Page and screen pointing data
— start —

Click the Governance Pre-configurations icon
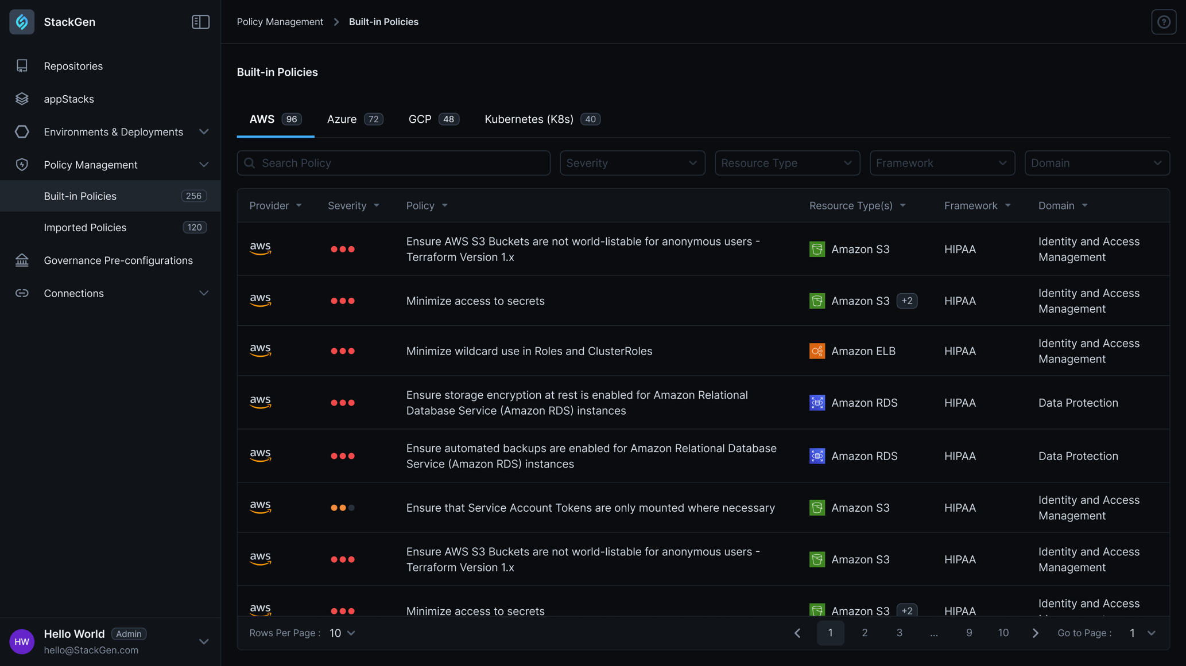click(x=22, y=260)
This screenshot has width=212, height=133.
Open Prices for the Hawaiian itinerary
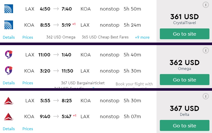click(28, 83)
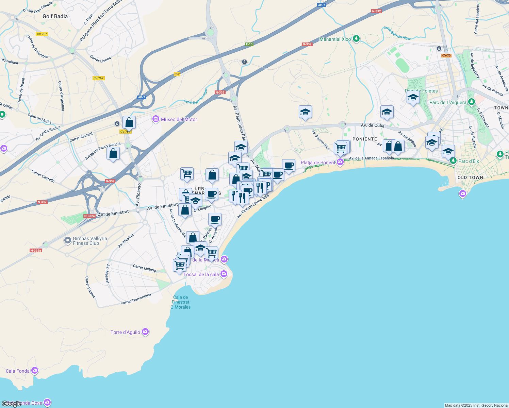Open the purple attraction icon in the sea near Old Town

tap(462, 193)
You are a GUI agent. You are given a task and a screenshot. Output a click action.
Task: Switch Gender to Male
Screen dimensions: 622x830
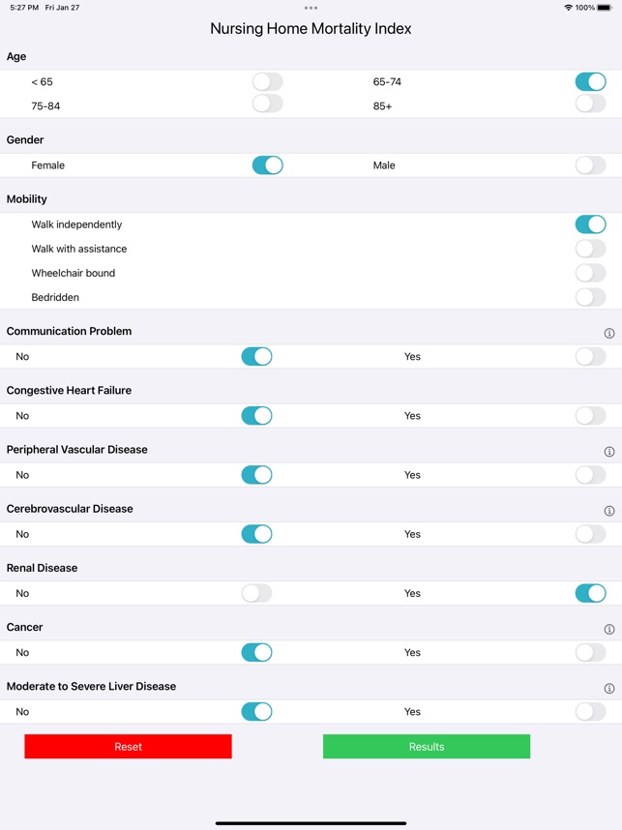[590, 165]
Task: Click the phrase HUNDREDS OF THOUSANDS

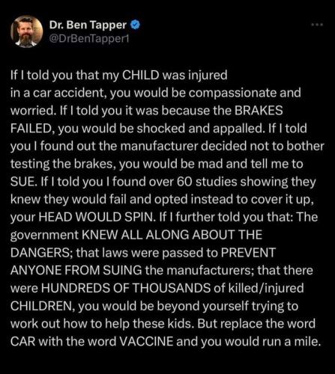Action: (126, 288)

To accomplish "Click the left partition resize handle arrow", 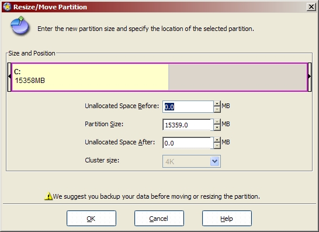I will pyautogui.click(x=9, y=77).
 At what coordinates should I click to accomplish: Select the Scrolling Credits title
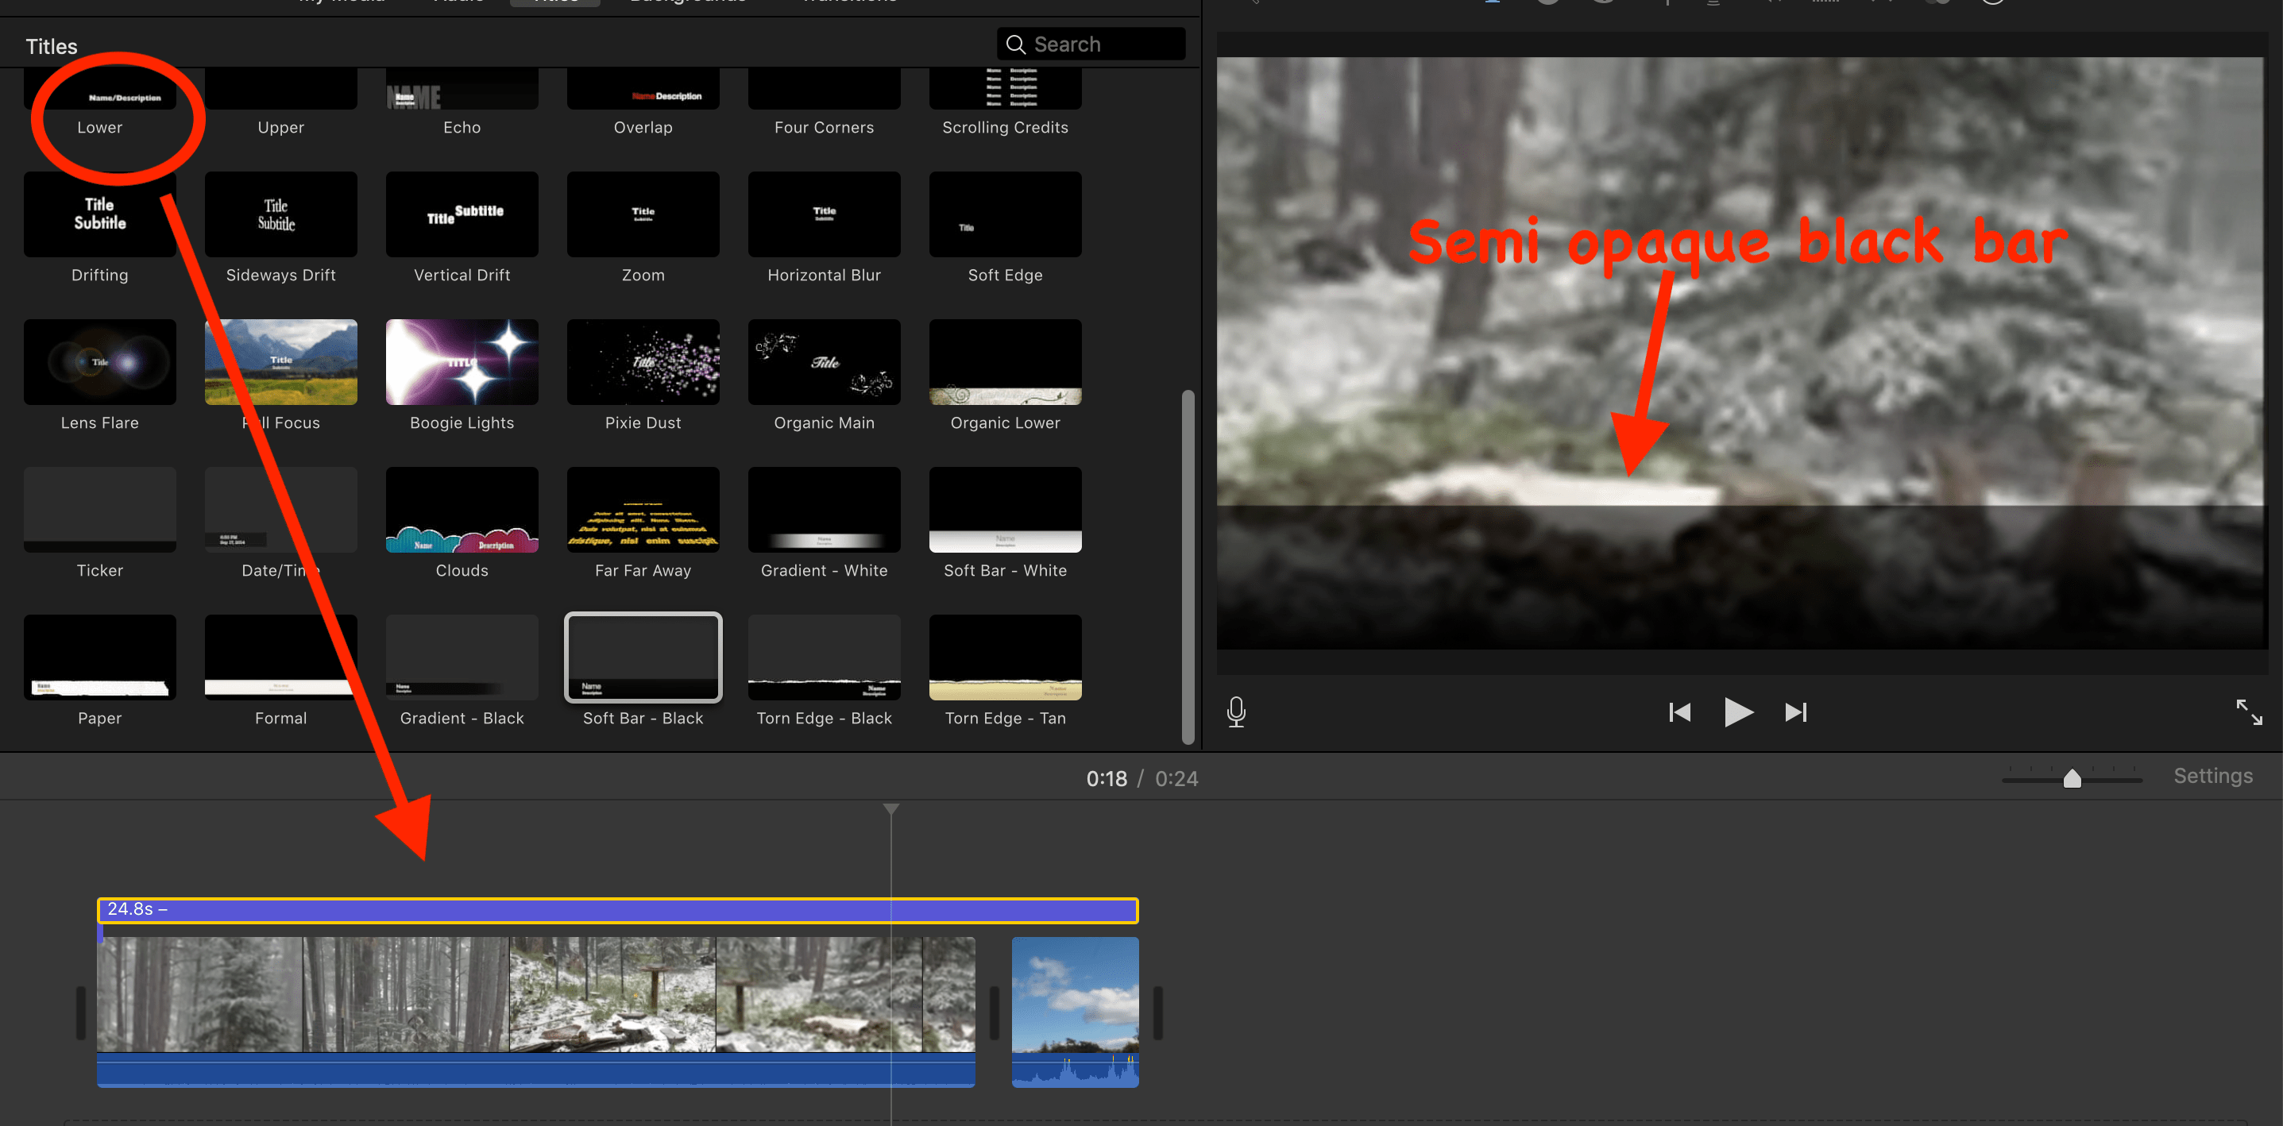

— end —

**Instructions for the task**
Please lay out the listing above as a JSON list of strings, one string per line. Run from its first line through the line containing "tap(462, 193)", skip blank lines, and leave out the pictures.

**Problem solution**
[
  "Click the Governance Pre-configurations icon",
  "click(x=22, y=260)",
  "This screenshot has width=212, height=133.",
  "Open Prices for the Hawaiian itinerary",
  "click(28, 83)",
  "Open the purple attraction icon in the sea near Old Town",
  "tap(462, 193)"
]